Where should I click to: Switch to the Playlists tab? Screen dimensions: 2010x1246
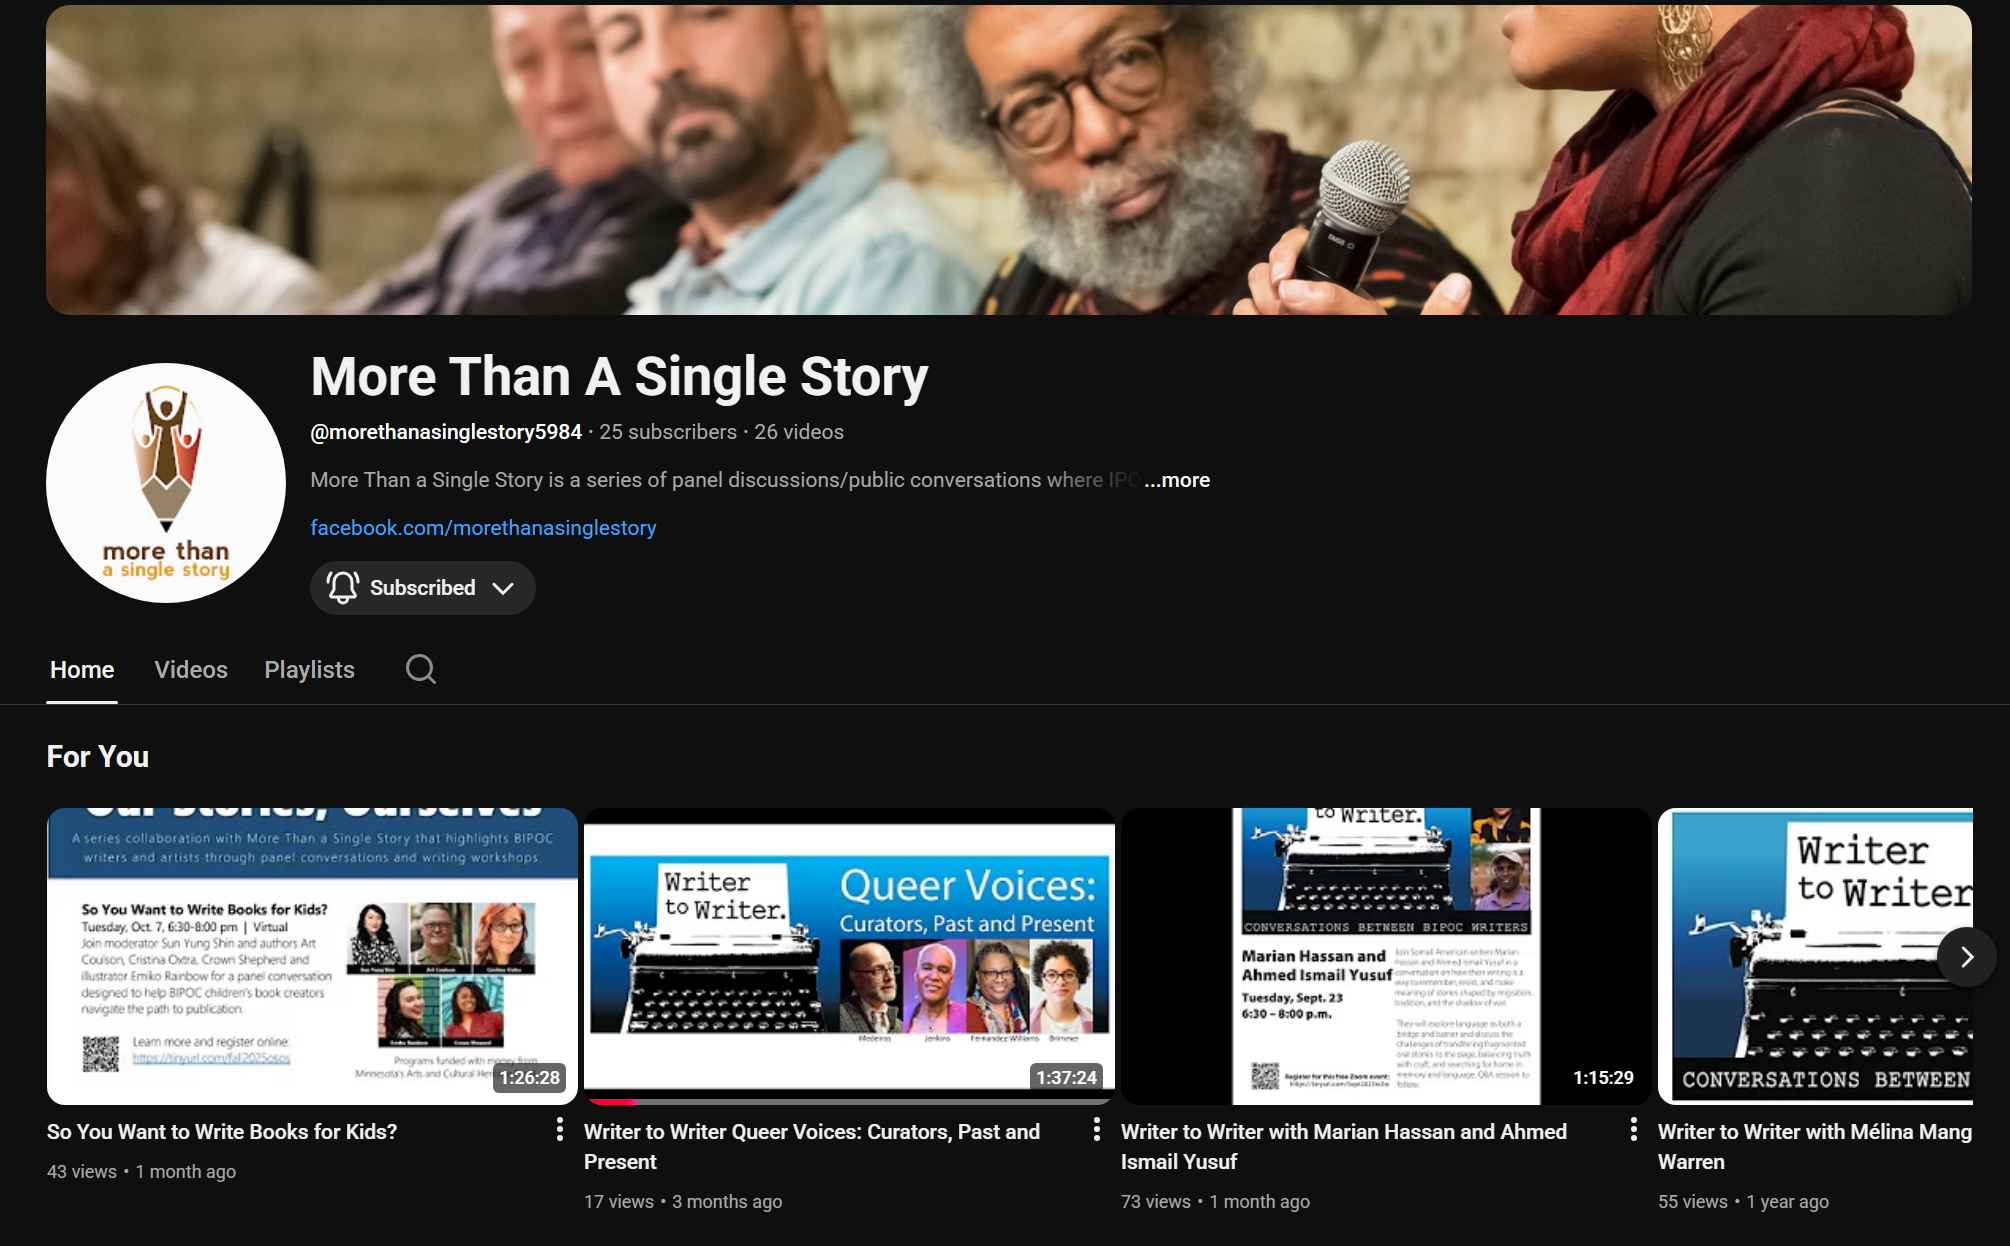coord(308,669)
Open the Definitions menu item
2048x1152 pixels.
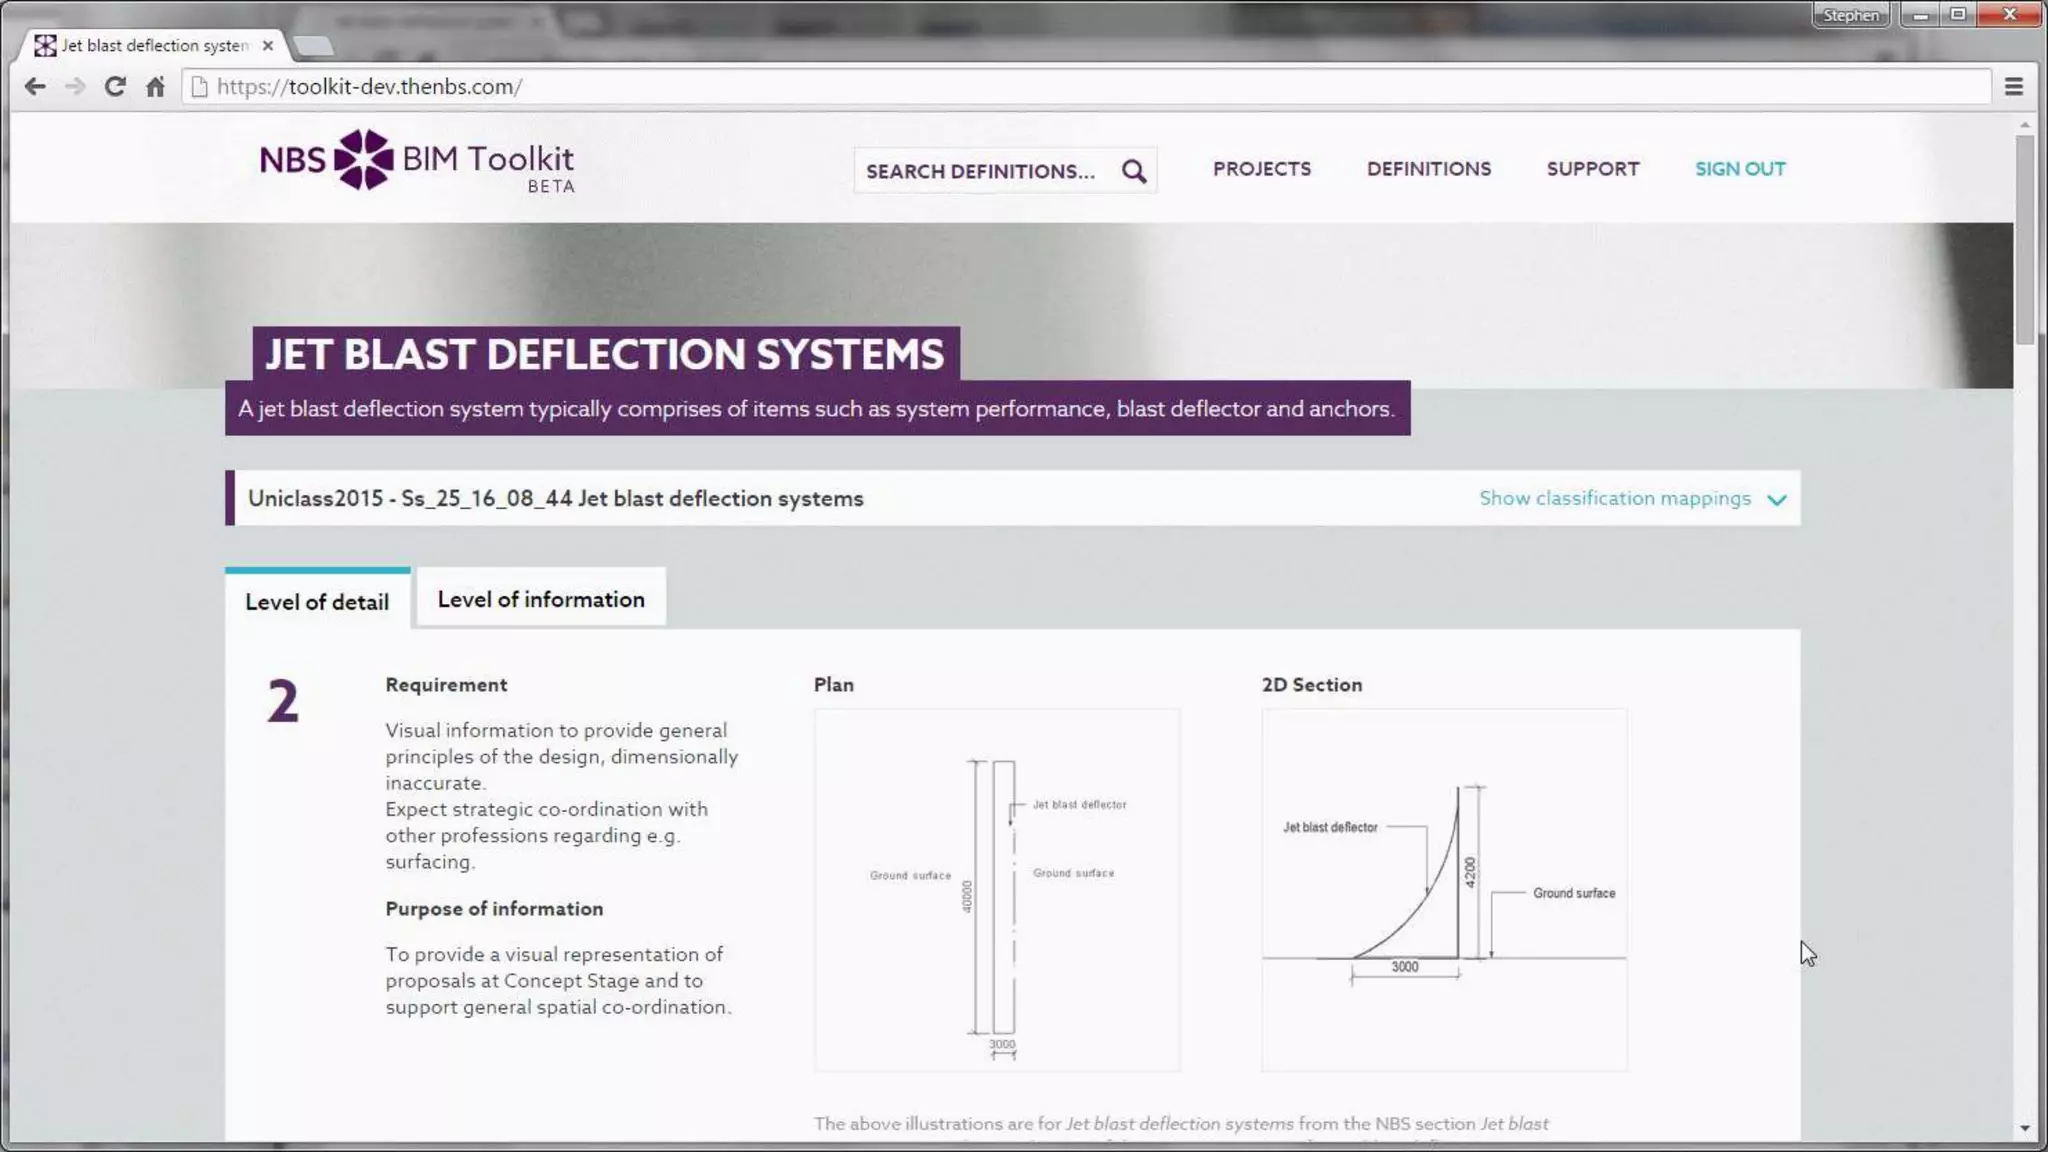pyautogui.click(x=1428, y=169)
+-------+
### Exercise instructions
The answer must consist solely of the lines from the one with "Open the Definitions menu item" through the final line of the data, each reproduced exactly and with pictures omitted.

### Solution for this exercise
Open the Definitions menu item
2048x1152 pixels.
pyautogui.click(x=1428, y=169)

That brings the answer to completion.